__The problem__.
Copy the material from the line with "You are a computer-use" to the line with "The height and", substituting "capture" for "screenshot" and changing nothing else.

## BEGIN Data excerpts

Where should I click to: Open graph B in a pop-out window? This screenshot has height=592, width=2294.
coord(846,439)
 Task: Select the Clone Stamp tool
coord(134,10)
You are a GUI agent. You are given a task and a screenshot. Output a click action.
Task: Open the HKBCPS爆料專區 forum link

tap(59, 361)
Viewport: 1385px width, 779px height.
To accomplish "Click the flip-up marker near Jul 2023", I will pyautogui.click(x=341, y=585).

## END Data excerpts
## BEGIN Data excerpts

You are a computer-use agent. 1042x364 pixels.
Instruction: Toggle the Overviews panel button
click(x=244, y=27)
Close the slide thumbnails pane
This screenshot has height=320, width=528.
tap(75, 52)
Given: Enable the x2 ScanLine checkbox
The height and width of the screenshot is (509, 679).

## END Data excerpts

__Answer__.
You are a computer-use agent. 1042x364 pixels.
Instruction: Toggle the Overviews panel button
click(x=244, y=27)
Close the slide thumbnails pane
This capture has height=320, width=528.
tap(75, 52)
Given: Enable the x2 ScanLine checkbox
The height and width of the capture is (509, 679).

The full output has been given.